§ **Record extracts**:
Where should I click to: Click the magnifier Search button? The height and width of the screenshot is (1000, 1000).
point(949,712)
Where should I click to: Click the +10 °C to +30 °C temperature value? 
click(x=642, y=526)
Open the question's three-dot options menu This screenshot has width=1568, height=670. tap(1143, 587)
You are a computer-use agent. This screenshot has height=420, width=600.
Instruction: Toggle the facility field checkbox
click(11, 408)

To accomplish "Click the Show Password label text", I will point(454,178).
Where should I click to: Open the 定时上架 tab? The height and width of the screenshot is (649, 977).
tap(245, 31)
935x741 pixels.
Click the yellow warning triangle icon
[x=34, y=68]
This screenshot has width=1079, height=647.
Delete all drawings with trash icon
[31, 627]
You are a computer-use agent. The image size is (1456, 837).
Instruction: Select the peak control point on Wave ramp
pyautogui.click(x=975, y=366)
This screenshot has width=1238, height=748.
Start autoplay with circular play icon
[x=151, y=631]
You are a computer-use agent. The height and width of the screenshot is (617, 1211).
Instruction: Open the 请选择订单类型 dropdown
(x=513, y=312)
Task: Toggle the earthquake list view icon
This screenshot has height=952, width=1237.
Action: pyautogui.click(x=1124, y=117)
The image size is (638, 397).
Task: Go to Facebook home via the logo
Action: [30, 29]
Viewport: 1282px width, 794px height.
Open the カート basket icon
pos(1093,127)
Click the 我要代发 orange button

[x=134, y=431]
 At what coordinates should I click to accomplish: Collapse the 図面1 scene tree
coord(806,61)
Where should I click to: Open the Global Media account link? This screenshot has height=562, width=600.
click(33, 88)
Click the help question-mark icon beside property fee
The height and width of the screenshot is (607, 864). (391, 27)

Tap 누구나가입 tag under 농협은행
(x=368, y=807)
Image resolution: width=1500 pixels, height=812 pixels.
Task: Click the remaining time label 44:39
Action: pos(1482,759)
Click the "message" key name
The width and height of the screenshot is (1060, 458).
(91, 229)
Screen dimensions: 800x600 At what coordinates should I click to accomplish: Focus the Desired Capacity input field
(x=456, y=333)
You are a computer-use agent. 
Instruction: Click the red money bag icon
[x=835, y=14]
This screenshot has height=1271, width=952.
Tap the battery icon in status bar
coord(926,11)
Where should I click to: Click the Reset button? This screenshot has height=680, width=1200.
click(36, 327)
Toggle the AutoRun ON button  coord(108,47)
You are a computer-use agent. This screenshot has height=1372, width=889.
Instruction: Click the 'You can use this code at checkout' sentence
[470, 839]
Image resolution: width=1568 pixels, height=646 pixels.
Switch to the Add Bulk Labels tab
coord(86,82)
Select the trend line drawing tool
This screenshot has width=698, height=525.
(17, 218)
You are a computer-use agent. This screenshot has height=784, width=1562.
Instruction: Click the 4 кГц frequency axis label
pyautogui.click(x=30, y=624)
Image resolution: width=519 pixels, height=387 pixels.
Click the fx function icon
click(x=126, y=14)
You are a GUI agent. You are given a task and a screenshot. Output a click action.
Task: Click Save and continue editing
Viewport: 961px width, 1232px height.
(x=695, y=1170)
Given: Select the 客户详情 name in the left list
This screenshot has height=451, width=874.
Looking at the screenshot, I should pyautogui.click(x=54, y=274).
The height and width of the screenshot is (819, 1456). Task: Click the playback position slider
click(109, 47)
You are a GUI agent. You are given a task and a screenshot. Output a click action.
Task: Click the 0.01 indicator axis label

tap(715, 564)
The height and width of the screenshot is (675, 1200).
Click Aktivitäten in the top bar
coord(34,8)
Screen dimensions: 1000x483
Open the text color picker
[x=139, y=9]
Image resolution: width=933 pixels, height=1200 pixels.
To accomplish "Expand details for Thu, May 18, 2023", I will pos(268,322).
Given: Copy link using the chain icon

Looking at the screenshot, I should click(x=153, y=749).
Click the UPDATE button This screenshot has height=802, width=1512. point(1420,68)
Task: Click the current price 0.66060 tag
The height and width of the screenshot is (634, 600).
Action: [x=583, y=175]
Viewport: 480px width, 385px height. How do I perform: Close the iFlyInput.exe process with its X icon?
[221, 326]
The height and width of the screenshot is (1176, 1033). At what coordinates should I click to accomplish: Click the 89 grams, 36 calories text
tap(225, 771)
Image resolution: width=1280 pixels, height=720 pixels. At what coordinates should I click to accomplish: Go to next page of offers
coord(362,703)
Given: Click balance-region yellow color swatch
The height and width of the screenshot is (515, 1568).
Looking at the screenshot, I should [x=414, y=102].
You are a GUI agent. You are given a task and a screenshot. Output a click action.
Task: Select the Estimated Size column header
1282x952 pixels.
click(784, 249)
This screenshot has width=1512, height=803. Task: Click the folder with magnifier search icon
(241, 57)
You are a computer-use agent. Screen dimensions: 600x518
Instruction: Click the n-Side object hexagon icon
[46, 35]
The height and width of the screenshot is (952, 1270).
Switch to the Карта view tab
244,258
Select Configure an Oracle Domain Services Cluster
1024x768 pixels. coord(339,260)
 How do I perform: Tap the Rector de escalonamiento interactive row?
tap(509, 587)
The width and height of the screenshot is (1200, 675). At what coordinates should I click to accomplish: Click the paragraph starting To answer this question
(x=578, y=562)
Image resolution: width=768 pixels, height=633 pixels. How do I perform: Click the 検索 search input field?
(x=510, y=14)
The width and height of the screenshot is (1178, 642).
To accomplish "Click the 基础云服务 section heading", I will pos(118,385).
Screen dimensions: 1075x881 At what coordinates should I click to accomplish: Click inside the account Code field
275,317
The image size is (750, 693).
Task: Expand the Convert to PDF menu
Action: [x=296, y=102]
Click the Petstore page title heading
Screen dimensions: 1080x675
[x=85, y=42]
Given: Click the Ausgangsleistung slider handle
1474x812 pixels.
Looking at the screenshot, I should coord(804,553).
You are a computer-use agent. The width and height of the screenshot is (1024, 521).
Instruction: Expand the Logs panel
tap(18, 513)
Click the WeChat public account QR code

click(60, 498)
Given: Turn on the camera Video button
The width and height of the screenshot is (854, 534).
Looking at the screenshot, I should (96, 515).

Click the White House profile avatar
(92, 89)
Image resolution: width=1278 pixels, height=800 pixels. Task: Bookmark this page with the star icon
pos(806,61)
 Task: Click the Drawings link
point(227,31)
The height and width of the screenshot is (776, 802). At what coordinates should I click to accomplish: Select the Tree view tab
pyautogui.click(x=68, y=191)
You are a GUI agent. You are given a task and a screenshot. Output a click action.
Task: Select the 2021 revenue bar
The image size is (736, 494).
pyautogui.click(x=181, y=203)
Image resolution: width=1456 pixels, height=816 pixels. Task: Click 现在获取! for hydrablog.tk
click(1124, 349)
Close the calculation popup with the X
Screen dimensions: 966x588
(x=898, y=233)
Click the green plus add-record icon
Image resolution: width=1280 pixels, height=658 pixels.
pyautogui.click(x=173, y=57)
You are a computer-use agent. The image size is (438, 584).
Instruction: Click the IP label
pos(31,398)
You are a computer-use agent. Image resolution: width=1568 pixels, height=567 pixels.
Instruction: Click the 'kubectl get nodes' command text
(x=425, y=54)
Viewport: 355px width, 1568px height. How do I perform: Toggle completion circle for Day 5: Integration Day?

§ **How to complete this task**:
Each entry above should be retyped exactly, with nothing missed.

§ **Result of the exercise**:
Where should I click to: Click the magnifier Search button? The height and width of the screenshot is (1000, 1000).
point(949,712)
Where should I click to: Click the +10 °C to +30 °C temperature value? 
click(x=642, y=526)
Open the question's three-dot options menu This screenshot has width=1568, height=670. tap(1143, 587)
You are a computer-use agent. This screenshot has height=420, width=600.
Instruction: Toggle the facility field checkbox
click(11, 408)

To accomplish "Click the Show Password label text", I will point(454,178).
Where should I click to: Open the 定时上架 tab? The height and width of the screenshot is (649, 977).
tap(245, 31)
935x741 pixels.
Click the yellow warning triangle icon
[x=34, y=68]
This screenshot has width=1079, height=647.
Delete all drawings with trash icon
[31, 627]
You are a computer-use agent. The image size is (1456, 837).
Instruction: Select the peak control point on Wave ramp
pyautogui.click(x=975, y=366)
This screenshot has width=1238, height=748.
Start autoplay with circular play icon
[x=151, y=631]
You are a computer-use agent. The height and width of the screenshot is (617, 1211).
Instruction: Open the 请选择订单类型 dropdown
(x=513, y=312)
Task: Toggle the earthquake list view icon
This screenshot has height=952, width=1237.
Action: pyautogui.click(x=1124, y=117)
The image size is (638, 397).
Task: Go to Facebook home via the logo
Action: [30, 29]
Viewport: 1282px width, 794px height.
Open the カート basket icon
pos(1093,127)
Click the 我要代发 orange button

[x=134, y=431]
 At what coordinates should I click to accomplish: Collapse the 図面1 scene tree
coord(806,61)
Where should I click to: Open the Global Media account link? This screenshot has height=562, width=600.
click(33, 88)
Click the help question-mark icon beside property fee
The height and width of the screenshot is (607, 864). (391, 27)

Tap 누구나가입 tag under 농협은행
(x=368, y=807)
Image resolution: width=1500 pixels, height=812 pixels.
Task: Click the remaining time label 44:39
Action: pos(1482,759)
Click the "message" key name
The width and height of the screenshot is (1060, 458).
(91, 229)
Screen dimensions: 800x600 At what coordinates should I click to accomplish: Focus the Desired Capacity input field
(x=456, y=333)
You are a computer-use agent. 
Instruction: Click the red money bag icon
[x=835, y=14]
This screenshot has height=1271, width=952.
Tap the battery icon in status bar
coord(926,11)
Where should I click to: Click the Reset button? This screenshot has height=680, width=1200.
click(36, 327)
Toggle the AutoRun ON button  coord(108,47)
You are a computer-use agent. This screenshot has height=1372, width=889.
Instruction: Click the 'You can use this code at checkout' sentence
[470, 839]
Image resolution: width=1568 pixels, height=646 pixels.
Switch to the Add Bulk Labels tab
coord(86,82)
Select the trend line drawing tool
This screenshot has width=698, height=525.
(17, 218)
You are a computer-use agent. This screenshot has height=784, width=1562.
Instruction: Click the 4 кГц frequency axis label
pyautogui.click(x=30, y=624)
Image resolution: width=519 pixels, height=387 pixels.
Click the fx function icon
click(x=126, y=14)
You are a GUI agent. You are given a task and a screenshot. Output a click action.
Task: Click Save and continue editing
Viewport: 961px width, 1232px height.
(x=695, y=1170)
Given: Select the 客户详情 name in the left list
This screenshot has height=451, width=874.
Looking at the screenshot, I should pyautogui.click(x=54, y=274).
The height and width of the screenshot is (819, 1456). Task: Click the playback position slider
click(109, 47)
You are a GUI agent. You are given a task and a screenshot. Output a click action.
Task: Click the 0.01 indicator axis label

tap(715, 564)
The height and width of the screenshot is (675, 1200).
Click Aktivitäten in the top bar
coord(34,8)
Screen dimensions: 1000x483
Open the text color picker
[x=139, y=9]
Image resolution: width=933 pixels, height=1200 pixels.
To accomplish "Expand details for Thu, May 18, 2023", I will pos(268,322).
Given: Copy link using the chain icon

Looking at the screenshot, I should click(x=153, y=749).
Click the UPDATE button This screenshot has height=802, width=1512. point(1420,68)
Task: Click the current price 0.66060 tag
The height and width of the screenshot is (634, 600).
Action: [x=583, y=175]
Viewport: 480px width, 385px height. How do I perform: Close the iFlyInput.exe process with its X icon?
[221, 326]
The height and width of the screenshot is (1176, 1033). At what coordinates should I click to accomplish: Click the 89 grams, 36 calories text
tap(225, 771)
Image resolution: width=1280 pixels, height=720 pixels. At what coordinates should I click to accomplish: Go to next page of offers
coord(362,703)
Given: Click balance-region yellow color swatch
The height and width of the screenshot is (515, 1568).
Looking at the screenshot, I should [x=414, y=102].
You are a GUI agent. You are given a task and a screenshot. Output a click action.
Task: Select the Estimated Size column header
1282x952 pixels.
click(784, 249)
This screenshot has width=1512, height=803. Task: Click the folder with magnifier search icon
(241, 57)
You are a computer-use agent. Screen dimensions: 600x518
Instruction: Click the n-Side object hexagon icon
[46, 35]
The height and width of the screenshot is (952, 1270).
Switch to the Карта view tab
244,258
Select Configure an Oracle Domain Services Cluster
1024x768 pixels. coord(339,260)
 How do I perform: Tap the Rector de escalonamiento interactive row?
tap(509, 587)
The width and height of the screenshot is (1200, 675). At what coordinates should I click to accomplish: Click the paragraph starting To answer this question
(x=578, y=562)
Image resolution: width=768 pixels, height=633 pixels. How do I perform: Click the 検索 search input field?
(x=510, y=14)
The width and height of the screenshot is (1178, 642).
To accomplish "Click the 基础云服务 section heading", I will pos(118,385).
Screen dimensions: 1075x881 At what coordinates should I click to accomplish: Click inside the account Code field
275,317
The image size is (750, 693).
Task: Expand the Convert to PDF menu
Action: [x=296, y=102]
Click the Petstore page title heading
Screen dimensions: 1080x675
[x=85, y=42]
Given: Click the Ausgangsleistung slider handle
1474x812 pixels.
Looking at the screenshot, I should coord(804,553).
You are a computer-use agent. The width and height of the screenshot is (1024, 521).
Instruction: Expand the Logs panel
tap(18, 513)
Click the WeChat public account QR code

click(60, 498)
Given: Turn on the camera Video button
The width and height of the screenshot is (854, 534).
Looking at the screenshot, I should (96, 515).

Click the White House profile avatar
(92, 89)
Image resolution: width=1278 pixels, height=800 pixels. Task: Bookmark this page with the star icon
pos(806,61)
 Task: Click the Drawings link
point(227,31)
The height and width of the screenshot is (776, 802). At what coordinates should I click to accomplish: Select the Tree view tab
pyautogui.click(x=68, y=191)
You are a GUI agent. You are given a task and a screenshot. Output a click action.
Task: Select the 2021 revenue bar
The image size is (736, 494).
pyautogui.click(x=181, y=203)
Image resolution: width=1456 pixels, height=816 pixels. Task: Click 现在获取! for hydrablog.tk
click(1124, 349)
Close the calculation popup with the X
Screen dimensions: 966x588
(x=898, y=233)
Click the green plus add-record icon
Image resolution: width=1280 pixels, height=658 pixels.
pyautogui.click(x=173, y=57)
You are a computer-use agent. The image size is (438, 584).
Instruction: Click the IP label
pos(31,398)
You are a computer-use agent. Image resolution: width=1568 pixels, height=567 pixels.
Instruction: Click the 'kubectl get nodes' command text
(x=425, y=54)
Viewport: 355px width, 1568px height. How do I perform: Toggle completion circle for Day 5: Integration Day?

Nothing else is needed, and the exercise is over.